By Lisa Rein
Washington Post Staff Writer
Monday, June 7, 2010; B01
A mile southeast of the U.S. Capitol, residents are fighting to save a thriving garden of fruit trees, lettuce, sorrel, broccoli and other compost-nourished vegetables and herbs shared by 60 families.
The Virginia Avenue Community Garden was built with sweat equity. Until six years go, it was a threadbare city park filled with drug dealers, broken playground equipment and a cracked basketball court wedged between the Navy Yard and the Southeast Freeway.
The new residents of south Capitol Hill trucked in compost and soil and, in return, the District provided a watering system to help grow organic food. Private donations paid for street lamps, landscaping and bird feeders. The waiting list for a plot has grown to 50 families.
Now, the garden is under threat from the U.S. Marines, who are considering the four-acre site at Ninth and L streets SE for a barracks. The Marines' living quarters at Eighth and I streets SE, two tall brick dormitories dating to the 1970s, are not considered secure in a post-2001 world, and the rooms are too cramped for their equipment. The park, with some privately owned properties next to it, could be an ideal site.

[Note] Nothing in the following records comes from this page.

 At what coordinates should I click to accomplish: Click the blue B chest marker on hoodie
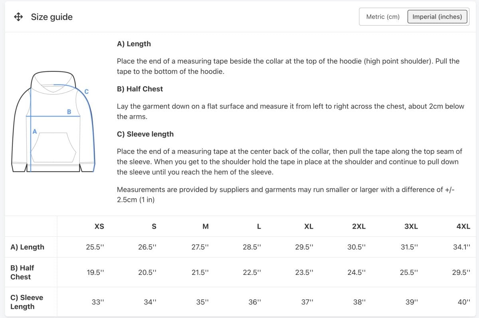(69, 112)
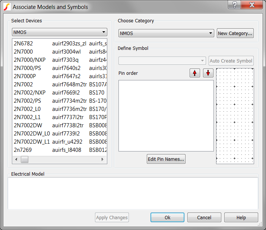Select device 2N7002DW in the list
The width and height of the screenshot is (266, 230).
click(x=28, y=125)
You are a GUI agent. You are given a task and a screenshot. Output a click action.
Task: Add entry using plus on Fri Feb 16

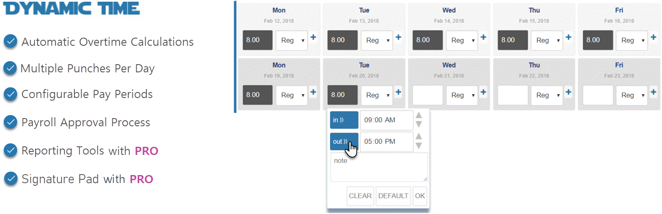653,38
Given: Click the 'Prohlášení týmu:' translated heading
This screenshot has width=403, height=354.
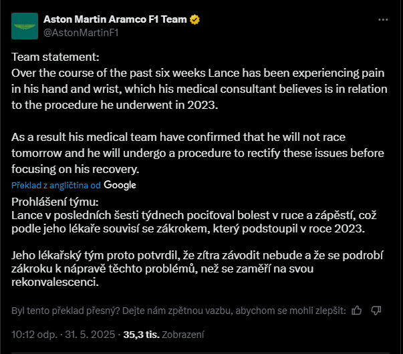Looking at the screenshot, I should click(x=55, y=202).
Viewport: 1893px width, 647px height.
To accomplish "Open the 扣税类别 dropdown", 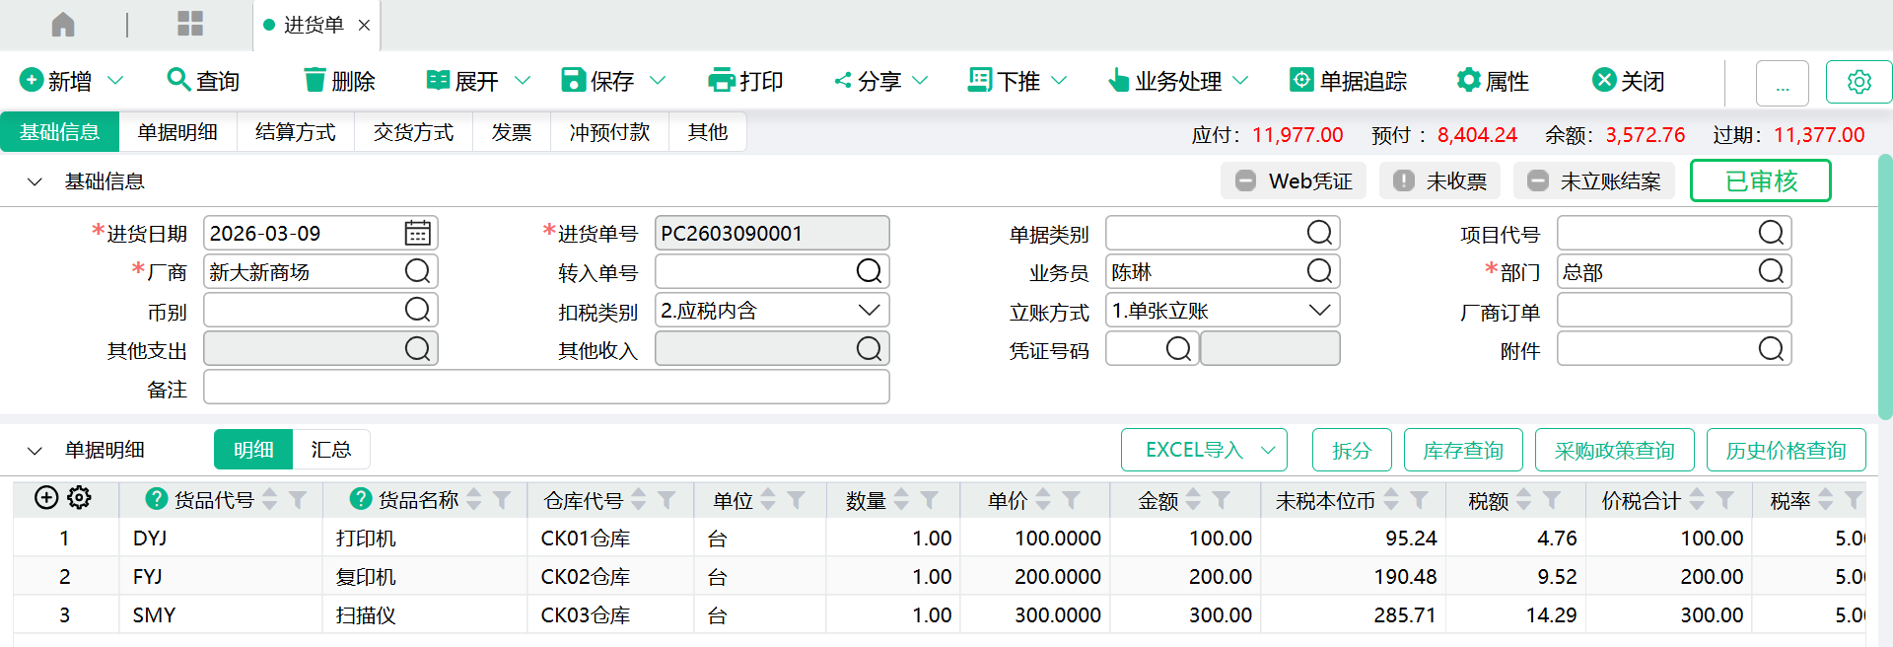I will tap(869, 311).
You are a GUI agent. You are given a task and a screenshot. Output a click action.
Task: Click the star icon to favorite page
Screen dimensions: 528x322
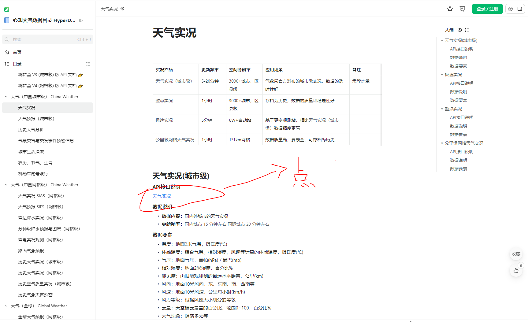(x=450, y=9)
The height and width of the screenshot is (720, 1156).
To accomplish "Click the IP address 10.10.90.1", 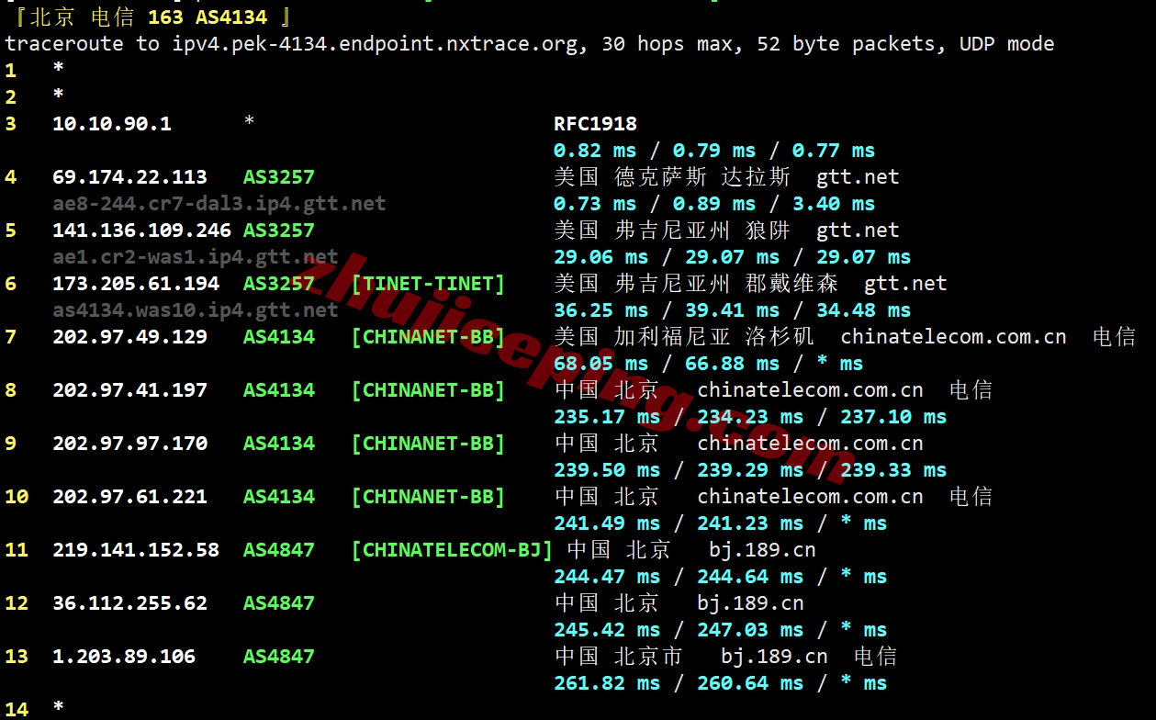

But the community gardeners, in Capitol Hill style, are mobilizing to save their home.
"It would be a shame to lose this huge green space to militarization," said Michael P. Filippello, a budgeter for the International Monetary Fund, who is leading the outreach. On Friday, he wrote a letter to first lady Michelle Obama, the country's standard-bearer for the local food movement, to ask for her help in saving the garden.
"Given your own policy interests, it would be sadly ironic to lose to federal development one of the community gardens nearest to the White House," Filippello wrote. The gardeners have a Facebook site and a following on blogs.
The Marines say they will relocate the garden nearby if they decide to use the land. But the gardeners say it has taken them years to amend the unforgiving clay soil with nutrients. For Jenni Lancaster, a physical therapist and the garden's membership coordinator, the joy comes from teaching her 6-year-old and 2-year-old how to plant. "They're watching the seeds grow. They're learning where their food comes from," she said.
It's not the only community garden on Capitol Hill, but members said the others are smaller and have long waiting lists.
There's agreement that the Marines, from a historic perch that dates to 1801, have been good neighbors. On summer nights, the parade ground at the base opens to allow public viewing of military marching bands, and the community has some access to athletic fields at Virginia Avenue and L Street. Community meetings that started this spring will continue in September, when the Marines expect to choose a site.
"Our goal is not to take over a neighborhood," said Capt. Lisa Lawrence, a Marine Corps spokeswoman. "Everything is just in the consideration phase now.'' Other options include building inside the Navy Yard or on the annex property or leasing a former trolley and bus barn outside the Navy Yard -- dubbed the Blue Castle. The park is closest to the base.
"We're looking at every option," Lawrence said. "But we won't be able to please everybody."
In recent weeks, land set aside by the District for a mixed-income development on the site of a razed apartment building for seniors has moved to the bottom of the list, Lawrence said.
D.C. Council member Tommy Wells (D-Ward 6), whose district includes the Navy Yard, said he's fighting to keep the garden alive by urging the Marines to tear down the parking lot next to the annex and rebuild it underground, freeing space for a new barracks. Lawrence said a parking lot under a barracks would probably pose a structural challenge.
"We don't have a strong negotiating position," Wells said. "Who wants to take on the U.S. Marines?"